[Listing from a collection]
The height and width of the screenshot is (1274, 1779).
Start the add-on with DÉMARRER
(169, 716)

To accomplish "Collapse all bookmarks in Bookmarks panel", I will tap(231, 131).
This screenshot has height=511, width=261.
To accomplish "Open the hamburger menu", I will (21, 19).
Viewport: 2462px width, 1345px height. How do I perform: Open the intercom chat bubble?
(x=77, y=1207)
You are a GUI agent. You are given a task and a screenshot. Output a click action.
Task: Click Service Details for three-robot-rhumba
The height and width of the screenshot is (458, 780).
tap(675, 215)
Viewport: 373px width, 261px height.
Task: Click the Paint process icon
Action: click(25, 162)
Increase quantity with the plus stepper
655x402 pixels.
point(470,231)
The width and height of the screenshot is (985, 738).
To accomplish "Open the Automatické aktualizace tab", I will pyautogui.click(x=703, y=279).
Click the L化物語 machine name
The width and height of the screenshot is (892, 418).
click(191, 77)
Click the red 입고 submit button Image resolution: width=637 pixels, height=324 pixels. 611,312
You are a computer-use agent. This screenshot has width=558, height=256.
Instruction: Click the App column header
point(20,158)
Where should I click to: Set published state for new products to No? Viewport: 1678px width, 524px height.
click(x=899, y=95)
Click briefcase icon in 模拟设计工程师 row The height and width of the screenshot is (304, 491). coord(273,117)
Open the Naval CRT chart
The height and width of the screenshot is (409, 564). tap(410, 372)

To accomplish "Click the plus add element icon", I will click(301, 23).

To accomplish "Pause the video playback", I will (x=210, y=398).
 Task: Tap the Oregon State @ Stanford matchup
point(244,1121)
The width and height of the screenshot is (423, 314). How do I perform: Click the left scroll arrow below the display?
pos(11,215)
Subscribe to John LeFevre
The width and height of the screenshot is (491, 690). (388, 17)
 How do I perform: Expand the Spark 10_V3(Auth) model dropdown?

*PROMPT:* Select every line of the listing above that contains the word "icon" and copy those lines. Case counts.

*SOLUTION:*
Task: Click the Paint process icon
Click briefcase icon in 模拟设计工程师 row The height and width of the screenshot is (304, 491). coord(273,117)
To accomplish "Click the plus add element icon", I will click(301, 23).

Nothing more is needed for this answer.